Even better. One argument the anti-runway folks were using is that, and I quote, "Most of the planes at the airport won't even be able to use the new runway!", showing a picture of a 747 or something. Anyone in the know have info on if ATC in SEA is using 16R for the 777s and 747s?
Cubsrule From United States of America, joined May 2004, 21755 posts, RR: 19 Reply 12, posted (4 years 12 months 1 day 4 hours ago) and read 1542 times:
Quoting Mason (Reply 2): JFKs 4R/22L is only 8400', and accepts an arrival by everything except maybe the A380 all day long, with room to spare.
When the Whalejet visited ORD, it landed on 4R (8075 feet)... it took between 5000 and 6000 feet to slow down and exit the runway. There was video online at one point; you may still be able to dig it up.
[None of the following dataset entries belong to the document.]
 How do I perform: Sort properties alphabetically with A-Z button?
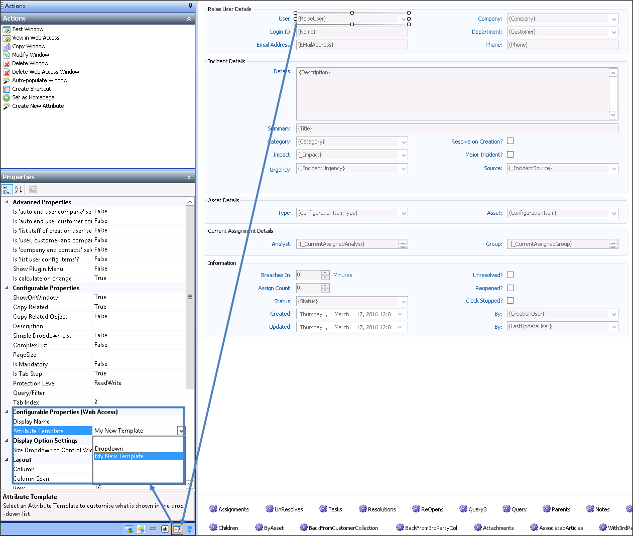pos(19,190)
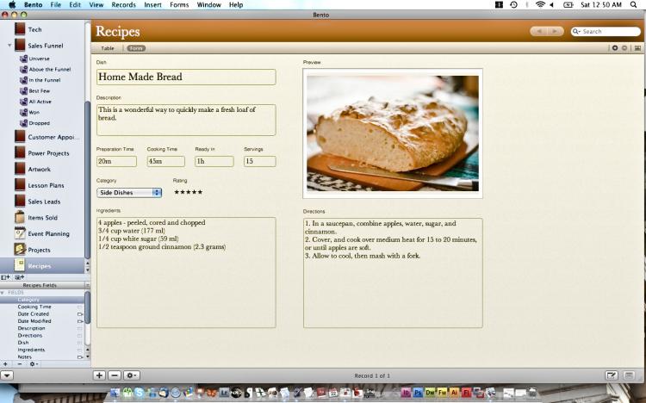The image size is (646, 403).
Task: Switch to Table view
Action: [x=108, y=48]
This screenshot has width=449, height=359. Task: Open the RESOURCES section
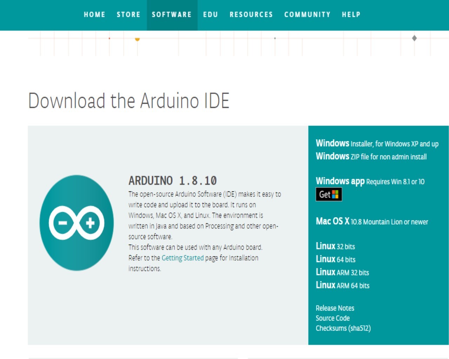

I can't decide whether I miss the tulip or the bowling shoe more
Lemurs From United States of America, joined Mar 2005, 1439 posts, RR: 4 Reply 13, posted (4 years 12 months 14 hours ago) and read 1332 times:
You can't look at the worth of a capital project like this in the immediate terms. The 3rd runway wasn't needed right desperately right now, but if you want business community of the Puget Sound to grow along with the global economy, you have to be able to handle future flight growth. In 10-20 years, there will probably be far more flying done out of SEA than is done now, more Int'l flights, and 2 runways would be a disaster. You can't just start a 10-year project once it's too late
There are 10 kinds of people in the world; those who understand binary, and those that don't.